Mr Dickinson began his journalistic career with Macmillan Journals and then spent spent 10 years as a sub-editor with the Daily Telegraph. He edited Manchester Review magazine and worked briefly for the Wrexham Leader before becoming chief sub-editor of Tonight, Chester. He was chief sub of the Aberdeen Evening Express and assistant editor of The Journal before being appointed deputy editor-in-chief of Chronicle Newspapers, Chester.

He returned to Newcastle as editor of The Journal in 1996. The paper is currently BT Regional Newspaper of the Year.

“I’m going to be very sad to leave. It’s been very exciting here,” he said.

“We’ve put a great team together and had a lot of success.

“I think that the paper is stronger, fitter and meaner than when I arrived.
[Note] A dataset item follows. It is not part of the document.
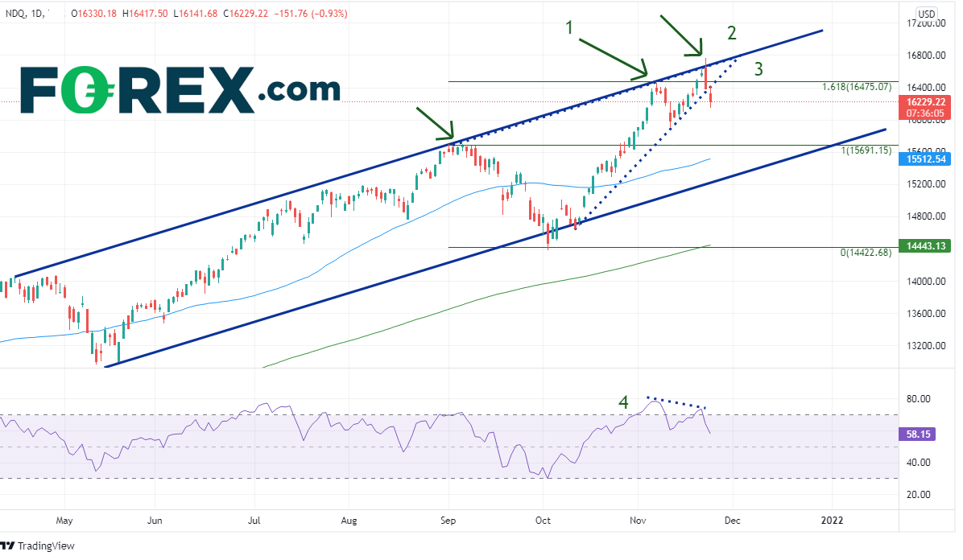The image size is (963, 560).
Task: Select annotation number 4 on RSI pane
Action: [623, 401]
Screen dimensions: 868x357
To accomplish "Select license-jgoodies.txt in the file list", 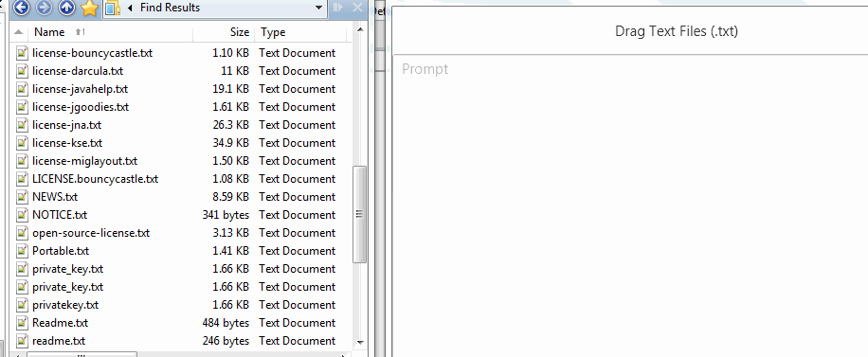I will (81, 107).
I think we’ve defined the paper’s position in terms of speaking up on behalf of the North East.

“A lot of the economic agenda now, in terms of interest rates affecting regions in different ways, has come from the work that’s been going on at The Journal.
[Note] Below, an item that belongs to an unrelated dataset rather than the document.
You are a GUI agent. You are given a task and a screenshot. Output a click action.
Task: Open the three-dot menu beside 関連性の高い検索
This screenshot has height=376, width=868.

“The ‘Case for The North’ campaign, which has made us rather unpopular in some Government quarters, has been something we have been proud to build.”

He moves from a morning paper which ended last year with an average daily sale of 51,458 to an evening title with a circulation 155,920 – the third-highest sale of any UK regional daily.

He said: “The Echo is a much-loved, very stable, popular newspaper and the big thrill for me is going to be in working with a new team and with new readers to try to enhance the newspaper and create something new and exciting that brings readers in.

“I’m going in there very open-minded, with no pre-set plan.”

Mr Dickinson, who has described his hobby as “harpooning subs”, will take up his appointment in June.

He is married to Pauline and they have four children.

Paul Robertson (33) will take over at the 62,810-circulation Evening Gazette in April, teaming up with deputy editor and fellow Newcastle United fan Alan Sims (acting editor since Ranald Allan’s departure in December), although he stressed: “I very much have my eye on Middlesbrough as well.”

Mr Robertson began his career with the weekly Morpeth Herald after attending Darlington College.

He joined the Journal in 1989 as a senior reporter and became a district reporter, chief reporter, head of content, sports editor and associate editor before moving to the sister Evening Chronicle as assistant editor. He returned to the Journal as deputy in January, 1998.

Mr Robertson is married to Susan, a teacher.

“I am delighted to be taking the helm of a newspaper that has played such an important part in the community for the past 130 years,” he said.

“We have exciting new plans for the newspaper and the business as a whole.”

He added: “I’m very much a newspaper person and I think that even in this age of modern technology and the Internet, newspapers have a very important role to play in the community and I am looking forward to the challenge.”

Neil Benson, managing director of Gazette Media Company, said: “Paul is looking to build on the tremendous strengths of the Gazette.

“He is very keen to bring the Gazette even closer to its readers and to concentrate on local news, features and sport, which we cover better than anyone.”

The editor’s job at The Journal is being advertised nationally.